Yu XU (yxu@cs.ucsd.edu)
Thu, 1 Jun 2000 00:33:09 -0700 (PDT)

Evaluation of " A Fast File System for Unix"

This paper describes a reimplementation of the Unix file system. In a
word, the new file system clusters data that is sequentially accused and
provides two block sizes to allow fast access to large files and at the same
time not wasting large amounts of space for small files.
The Fast File System(FFS) has several important features:
FFS allows parameterizing a file system. Each file system is
parameterized so that it can be adapted to the characteristics of the disk on
which it is placed. To ease the calculation of finding rotationally optimal
blocks, the superblock contains rotational layout tables.
FFS has tow distinct layout policies: global policy and local policy. The
global policy routines call local allocation routines with requests for
specific blocks.
FFS support long file names.
FFS provides mechanism to place advisory lock on files.
FFS supports symbolic links which make extension of name space across file
system and even physical machine possible.
Rename system call is more robust in FFS.
Quota mechanism(soft limit and hard limit) gives administrative control of
resource usage.

Several questions about FFS:

In FFS, almost no deadlock detection is attempted. I think part of the
reason might be because the kernel has already some kind of deadlock avoidance
or deadlock recovery.

I agree that 512 byte for a block size is too small for access efficiency.
But 4019 is chosen according to the authors' experience. I think it would be
better if the block size can be chosen at configuration time(I don't find the
paper say that block size can also be parameterized). Say, in a pure audio and
video archive system, a much bigger block size would be better.
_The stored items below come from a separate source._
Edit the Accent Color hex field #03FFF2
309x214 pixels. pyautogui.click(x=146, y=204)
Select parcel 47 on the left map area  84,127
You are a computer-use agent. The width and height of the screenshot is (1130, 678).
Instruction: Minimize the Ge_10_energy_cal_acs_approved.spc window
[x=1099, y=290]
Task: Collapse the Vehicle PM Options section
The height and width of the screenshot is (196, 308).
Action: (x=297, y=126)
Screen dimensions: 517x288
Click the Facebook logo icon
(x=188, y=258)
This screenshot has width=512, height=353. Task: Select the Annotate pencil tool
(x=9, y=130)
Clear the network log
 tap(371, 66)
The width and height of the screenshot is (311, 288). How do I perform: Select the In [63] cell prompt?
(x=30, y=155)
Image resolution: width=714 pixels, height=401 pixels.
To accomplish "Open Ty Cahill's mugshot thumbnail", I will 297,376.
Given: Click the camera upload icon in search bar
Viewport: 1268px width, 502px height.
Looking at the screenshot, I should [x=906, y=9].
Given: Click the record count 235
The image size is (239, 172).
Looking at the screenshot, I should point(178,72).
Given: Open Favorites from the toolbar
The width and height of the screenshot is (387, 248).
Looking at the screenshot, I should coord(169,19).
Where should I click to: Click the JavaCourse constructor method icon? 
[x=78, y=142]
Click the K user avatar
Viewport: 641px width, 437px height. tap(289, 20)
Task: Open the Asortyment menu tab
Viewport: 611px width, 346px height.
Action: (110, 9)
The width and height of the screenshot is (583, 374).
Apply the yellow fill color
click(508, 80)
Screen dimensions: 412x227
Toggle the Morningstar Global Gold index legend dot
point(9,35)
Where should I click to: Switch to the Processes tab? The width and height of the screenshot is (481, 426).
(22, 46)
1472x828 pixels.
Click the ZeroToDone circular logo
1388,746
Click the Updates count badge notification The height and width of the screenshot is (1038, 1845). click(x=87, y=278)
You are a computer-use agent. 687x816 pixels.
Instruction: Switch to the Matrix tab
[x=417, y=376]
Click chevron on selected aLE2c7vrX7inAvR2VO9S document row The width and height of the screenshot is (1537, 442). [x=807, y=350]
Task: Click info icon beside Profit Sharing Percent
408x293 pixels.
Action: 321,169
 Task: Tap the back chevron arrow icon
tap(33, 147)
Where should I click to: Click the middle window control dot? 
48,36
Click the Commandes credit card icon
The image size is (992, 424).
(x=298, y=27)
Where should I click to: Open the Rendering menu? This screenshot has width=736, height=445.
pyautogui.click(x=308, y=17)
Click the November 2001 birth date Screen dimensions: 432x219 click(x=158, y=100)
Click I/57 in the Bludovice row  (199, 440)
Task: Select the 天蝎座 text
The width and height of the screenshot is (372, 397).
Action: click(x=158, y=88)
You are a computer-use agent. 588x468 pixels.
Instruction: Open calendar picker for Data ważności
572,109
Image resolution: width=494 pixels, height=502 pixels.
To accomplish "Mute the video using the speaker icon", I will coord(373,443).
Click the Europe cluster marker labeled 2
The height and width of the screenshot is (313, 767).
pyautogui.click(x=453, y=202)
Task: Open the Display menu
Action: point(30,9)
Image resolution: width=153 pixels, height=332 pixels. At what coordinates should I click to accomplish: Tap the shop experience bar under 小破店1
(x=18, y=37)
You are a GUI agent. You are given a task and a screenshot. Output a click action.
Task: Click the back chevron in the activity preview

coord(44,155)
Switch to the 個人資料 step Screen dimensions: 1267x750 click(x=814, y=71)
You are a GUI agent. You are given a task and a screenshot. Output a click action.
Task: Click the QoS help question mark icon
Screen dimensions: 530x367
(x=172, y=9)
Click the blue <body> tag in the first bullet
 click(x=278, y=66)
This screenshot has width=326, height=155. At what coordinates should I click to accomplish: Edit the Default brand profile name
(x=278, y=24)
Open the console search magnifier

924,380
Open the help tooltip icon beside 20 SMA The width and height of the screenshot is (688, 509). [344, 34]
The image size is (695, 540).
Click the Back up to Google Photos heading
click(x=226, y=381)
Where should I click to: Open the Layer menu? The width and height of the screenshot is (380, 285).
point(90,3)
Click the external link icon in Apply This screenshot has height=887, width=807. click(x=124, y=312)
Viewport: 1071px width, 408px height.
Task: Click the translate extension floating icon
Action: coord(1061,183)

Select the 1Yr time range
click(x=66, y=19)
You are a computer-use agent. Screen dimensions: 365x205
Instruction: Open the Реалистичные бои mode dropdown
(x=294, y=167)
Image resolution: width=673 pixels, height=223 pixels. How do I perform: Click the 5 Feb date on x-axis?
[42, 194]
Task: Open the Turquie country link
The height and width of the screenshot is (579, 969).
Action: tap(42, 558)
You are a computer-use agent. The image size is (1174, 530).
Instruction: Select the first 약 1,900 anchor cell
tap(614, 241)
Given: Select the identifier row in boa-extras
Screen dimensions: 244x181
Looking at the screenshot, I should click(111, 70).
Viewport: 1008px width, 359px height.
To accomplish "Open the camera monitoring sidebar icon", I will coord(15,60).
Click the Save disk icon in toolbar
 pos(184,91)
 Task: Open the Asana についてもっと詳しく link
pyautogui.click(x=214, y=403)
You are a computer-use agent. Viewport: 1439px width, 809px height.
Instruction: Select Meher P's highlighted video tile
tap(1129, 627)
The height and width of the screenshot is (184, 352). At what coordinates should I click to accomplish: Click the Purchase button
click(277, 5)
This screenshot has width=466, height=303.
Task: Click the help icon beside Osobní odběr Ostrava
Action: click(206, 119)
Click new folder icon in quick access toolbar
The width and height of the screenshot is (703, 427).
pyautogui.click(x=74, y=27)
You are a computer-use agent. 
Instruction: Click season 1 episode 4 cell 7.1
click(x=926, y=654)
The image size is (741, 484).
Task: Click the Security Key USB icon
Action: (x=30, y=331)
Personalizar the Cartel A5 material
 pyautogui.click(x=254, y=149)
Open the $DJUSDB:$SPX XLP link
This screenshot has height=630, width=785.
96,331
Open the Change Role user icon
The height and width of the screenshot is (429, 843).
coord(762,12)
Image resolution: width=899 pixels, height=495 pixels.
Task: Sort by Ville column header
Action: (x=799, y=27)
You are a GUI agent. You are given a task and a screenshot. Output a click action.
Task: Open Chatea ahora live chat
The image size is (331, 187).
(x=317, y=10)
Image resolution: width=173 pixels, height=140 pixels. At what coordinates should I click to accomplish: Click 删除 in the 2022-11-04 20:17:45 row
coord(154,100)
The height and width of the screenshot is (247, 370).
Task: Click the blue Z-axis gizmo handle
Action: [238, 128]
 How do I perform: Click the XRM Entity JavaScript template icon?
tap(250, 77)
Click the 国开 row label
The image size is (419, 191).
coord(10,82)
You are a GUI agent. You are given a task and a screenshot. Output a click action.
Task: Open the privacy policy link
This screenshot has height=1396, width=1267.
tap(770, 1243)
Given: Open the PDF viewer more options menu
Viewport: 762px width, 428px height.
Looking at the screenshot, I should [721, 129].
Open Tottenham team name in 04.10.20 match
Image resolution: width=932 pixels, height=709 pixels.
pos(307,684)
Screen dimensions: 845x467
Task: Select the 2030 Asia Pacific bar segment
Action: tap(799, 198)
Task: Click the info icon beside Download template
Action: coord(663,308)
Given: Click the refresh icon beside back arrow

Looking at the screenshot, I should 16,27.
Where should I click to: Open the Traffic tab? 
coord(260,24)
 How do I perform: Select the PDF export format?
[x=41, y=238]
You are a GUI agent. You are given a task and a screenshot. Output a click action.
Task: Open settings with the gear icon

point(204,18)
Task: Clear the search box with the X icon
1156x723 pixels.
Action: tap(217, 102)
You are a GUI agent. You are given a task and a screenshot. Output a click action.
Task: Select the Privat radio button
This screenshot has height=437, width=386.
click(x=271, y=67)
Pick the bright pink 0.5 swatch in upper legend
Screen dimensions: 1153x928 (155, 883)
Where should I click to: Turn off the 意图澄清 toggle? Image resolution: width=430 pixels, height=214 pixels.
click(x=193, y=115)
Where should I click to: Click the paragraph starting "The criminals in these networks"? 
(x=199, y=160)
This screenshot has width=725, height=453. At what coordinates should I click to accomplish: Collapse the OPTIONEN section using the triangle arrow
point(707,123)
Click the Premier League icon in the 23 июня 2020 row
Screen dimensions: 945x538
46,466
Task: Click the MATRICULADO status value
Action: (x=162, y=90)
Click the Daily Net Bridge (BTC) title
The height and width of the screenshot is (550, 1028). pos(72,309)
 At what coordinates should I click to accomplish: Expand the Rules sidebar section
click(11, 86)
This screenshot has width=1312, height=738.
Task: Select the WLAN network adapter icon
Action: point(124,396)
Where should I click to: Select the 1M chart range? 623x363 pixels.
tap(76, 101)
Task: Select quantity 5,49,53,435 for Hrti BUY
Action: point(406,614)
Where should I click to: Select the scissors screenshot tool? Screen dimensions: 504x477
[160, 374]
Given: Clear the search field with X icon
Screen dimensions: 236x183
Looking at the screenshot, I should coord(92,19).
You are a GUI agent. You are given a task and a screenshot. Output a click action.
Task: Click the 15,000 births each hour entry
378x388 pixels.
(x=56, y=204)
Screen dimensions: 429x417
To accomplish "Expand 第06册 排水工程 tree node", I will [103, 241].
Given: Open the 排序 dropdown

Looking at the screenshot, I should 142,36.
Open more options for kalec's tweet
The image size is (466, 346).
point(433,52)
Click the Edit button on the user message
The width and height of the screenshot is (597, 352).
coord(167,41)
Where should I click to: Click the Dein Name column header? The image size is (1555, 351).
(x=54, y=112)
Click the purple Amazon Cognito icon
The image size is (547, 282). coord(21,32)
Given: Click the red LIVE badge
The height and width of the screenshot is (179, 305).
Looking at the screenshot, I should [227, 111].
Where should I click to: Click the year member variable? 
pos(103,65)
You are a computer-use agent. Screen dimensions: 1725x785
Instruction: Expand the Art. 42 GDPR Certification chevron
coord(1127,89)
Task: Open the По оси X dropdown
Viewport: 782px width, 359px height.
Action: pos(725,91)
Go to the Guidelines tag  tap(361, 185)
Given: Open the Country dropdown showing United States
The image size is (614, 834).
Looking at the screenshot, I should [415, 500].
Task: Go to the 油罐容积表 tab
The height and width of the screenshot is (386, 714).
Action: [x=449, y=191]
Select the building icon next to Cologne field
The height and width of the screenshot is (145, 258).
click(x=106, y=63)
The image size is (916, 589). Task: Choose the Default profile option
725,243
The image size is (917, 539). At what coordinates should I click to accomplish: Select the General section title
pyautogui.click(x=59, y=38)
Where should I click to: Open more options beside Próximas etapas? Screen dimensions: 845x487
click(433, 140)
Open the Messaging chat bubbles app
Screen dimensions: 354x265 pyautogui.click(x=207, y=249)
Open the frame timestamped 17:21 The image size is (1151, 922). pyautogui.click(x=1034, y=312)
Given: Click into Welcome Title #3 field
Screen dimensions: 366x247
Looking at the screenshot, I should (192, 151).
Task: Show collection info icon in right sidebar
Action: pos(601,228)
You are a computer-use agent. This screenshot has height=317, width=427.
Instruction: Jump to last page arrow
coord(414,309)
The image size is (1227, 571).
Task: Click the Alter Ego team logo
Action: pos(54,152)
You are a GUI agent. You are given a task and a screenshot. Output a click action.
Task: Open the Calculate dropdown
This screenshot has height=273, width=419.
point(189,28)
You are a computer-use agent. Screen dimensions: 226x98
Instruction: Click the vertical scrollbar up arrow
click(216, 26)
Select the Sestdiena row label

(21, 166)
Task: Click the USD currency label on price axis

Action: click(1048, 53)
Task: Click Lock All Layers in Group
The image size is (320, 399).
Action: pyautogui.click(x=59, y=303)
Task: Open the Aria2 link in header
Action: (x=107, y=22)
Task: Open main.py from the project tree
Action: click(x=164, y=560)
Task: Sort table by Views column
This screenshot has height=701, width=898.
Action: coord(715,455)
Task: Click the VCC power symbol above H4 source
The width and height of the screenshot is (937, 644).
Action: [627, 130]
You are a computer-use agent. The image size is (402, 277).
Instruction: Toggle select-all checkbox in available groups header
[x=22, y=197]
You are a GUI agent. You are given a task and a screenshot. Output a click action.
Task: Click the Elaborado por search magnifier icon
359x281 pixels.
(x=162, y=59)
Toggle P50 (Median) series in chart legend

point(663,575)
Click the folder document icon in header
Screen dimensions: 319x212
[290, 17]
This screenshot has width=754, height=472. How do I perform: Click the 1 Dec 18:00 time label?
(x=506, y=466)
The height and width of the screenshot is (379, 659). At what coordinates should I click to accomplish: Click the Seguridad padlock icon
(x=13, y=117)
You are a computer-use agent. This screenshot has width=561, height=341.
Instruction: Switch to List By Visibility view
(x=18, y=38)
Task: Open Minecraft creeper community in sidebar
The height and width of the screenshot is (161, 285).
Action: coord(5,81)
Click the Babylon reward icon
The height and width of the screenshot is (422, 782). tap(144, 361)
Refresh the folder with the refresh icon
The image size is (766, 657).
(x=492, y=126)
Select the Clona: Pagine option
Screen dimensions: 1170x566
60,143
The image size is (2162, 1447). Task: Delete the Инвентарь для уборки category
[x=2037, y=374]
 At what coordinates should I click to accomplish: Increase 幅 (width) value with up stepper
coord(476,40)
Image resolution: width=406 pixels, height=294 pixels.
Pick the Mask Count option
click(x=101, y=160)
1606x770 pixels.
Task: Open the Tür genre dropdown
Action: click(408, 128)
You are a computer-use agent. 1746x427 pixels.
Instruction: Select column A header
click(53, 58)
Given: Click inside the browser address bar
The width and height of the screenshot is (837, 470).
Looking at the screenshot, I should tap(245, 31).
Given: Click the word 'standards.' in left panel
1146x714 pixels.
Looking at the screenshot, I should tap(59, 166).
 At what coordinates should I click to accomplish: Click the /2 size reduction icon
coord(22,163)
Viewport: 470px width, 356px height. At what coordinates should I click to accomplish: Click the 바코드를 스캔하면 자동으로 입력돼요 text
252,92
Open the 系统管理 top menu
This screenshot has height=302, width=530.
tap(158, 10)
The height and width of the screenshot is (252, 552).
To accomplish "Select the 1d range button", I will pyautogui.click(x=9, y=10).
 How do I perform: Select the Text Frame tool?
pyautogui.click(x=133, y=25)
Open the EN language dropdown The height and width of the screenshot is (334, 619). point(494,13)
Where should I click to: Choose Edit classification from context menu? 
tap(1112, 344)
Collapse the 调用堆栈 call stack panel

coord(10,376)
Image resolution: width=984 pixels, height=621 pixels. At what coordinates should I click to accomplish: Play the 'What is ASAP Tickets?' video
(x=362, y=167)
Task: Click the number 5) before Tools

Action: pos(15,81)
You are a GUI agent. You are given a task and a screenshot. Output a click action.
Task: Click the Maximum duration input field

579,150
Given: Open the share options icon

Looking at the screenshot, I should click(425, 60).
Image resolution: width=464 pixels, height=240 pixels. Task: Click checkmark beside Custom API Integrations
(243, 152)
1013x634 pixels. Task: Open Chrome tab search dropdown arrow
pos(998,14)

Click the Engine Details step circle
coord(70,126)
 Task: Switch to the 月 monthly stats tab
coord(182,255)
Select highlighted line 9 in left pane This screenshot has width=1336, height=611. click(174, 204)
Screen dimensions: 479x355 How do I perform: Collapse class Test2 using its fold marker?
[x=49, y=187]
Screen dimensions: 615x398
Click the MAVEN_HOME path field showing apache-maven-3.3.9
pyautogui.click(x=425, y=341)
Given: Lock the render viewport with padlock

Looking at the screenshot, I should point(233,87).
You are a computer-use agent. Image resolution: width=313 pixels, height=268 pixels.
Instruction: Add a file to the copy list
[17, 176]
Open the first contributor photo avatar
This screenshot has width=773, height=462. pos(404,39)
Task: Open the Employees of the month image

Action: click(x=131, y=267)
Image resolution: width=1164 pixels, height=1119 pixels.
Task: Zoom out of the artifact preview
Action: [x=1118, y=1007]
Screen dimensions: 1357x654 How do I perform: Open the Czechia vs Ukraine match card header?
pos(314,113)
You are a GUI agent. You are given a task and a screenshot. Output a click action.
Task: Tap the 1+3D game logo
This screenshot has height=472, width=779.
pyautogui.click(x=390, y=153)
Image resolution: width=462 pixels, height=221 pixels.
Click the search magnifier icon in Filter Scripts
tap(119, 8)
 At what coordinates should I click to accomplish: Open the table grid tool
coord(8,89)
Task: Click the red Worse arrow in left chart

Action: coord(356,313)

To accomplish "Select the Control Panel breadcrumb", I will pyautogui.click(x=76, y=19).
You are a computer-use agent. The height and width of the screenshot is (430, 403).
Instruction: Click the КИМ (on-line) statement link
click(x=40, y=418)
Evaluation of "The design and implementation of a Log-Structured System"

Basically, this paper always let me think of database design principles.
The main idea of log-structured file system is that it collect large amounts
of new data in file cache in main memory, then writes the data to disk
sequentially in a log-like structure, thereby speeding up both file writing
and crash recovery. The log is the only structure on disk and contains
indexing information to read back files form the log efficiently.
The key for log-structued file system is that there should be always large
extents of free space available for writing new data. To do that, LFS divide
the log into segments and use a segment cleaner to compress the live
information from heavily fragmented segments.

Several detail implementation in LFS:

LFS use inode map to maintain the current location of each inode.
Combination of threading and copying is used for free space management, there
is no bit map or free-block list in LFS.

Cost-benefit policy is used to clean segments. The assumption of this
policy is that the older the data in a segment the longer it is likely to
remain unchanged, the stability can be estimated by the age of data. To
support the cost-benefit cleaning policy, LFS maintains a segment usage table.
For crash recovery, checkpoints and roll-foward are used. They are quite
similar to those used in database systems.

Basically, we can find all the techonolies(log-structure concept, inode
map, cost-beneif segment selection,age soring, roll-foward,checkpoints..) used
in this paper in previous papers. The points is that in LFS these technologies
work together to form an efficient new file system design.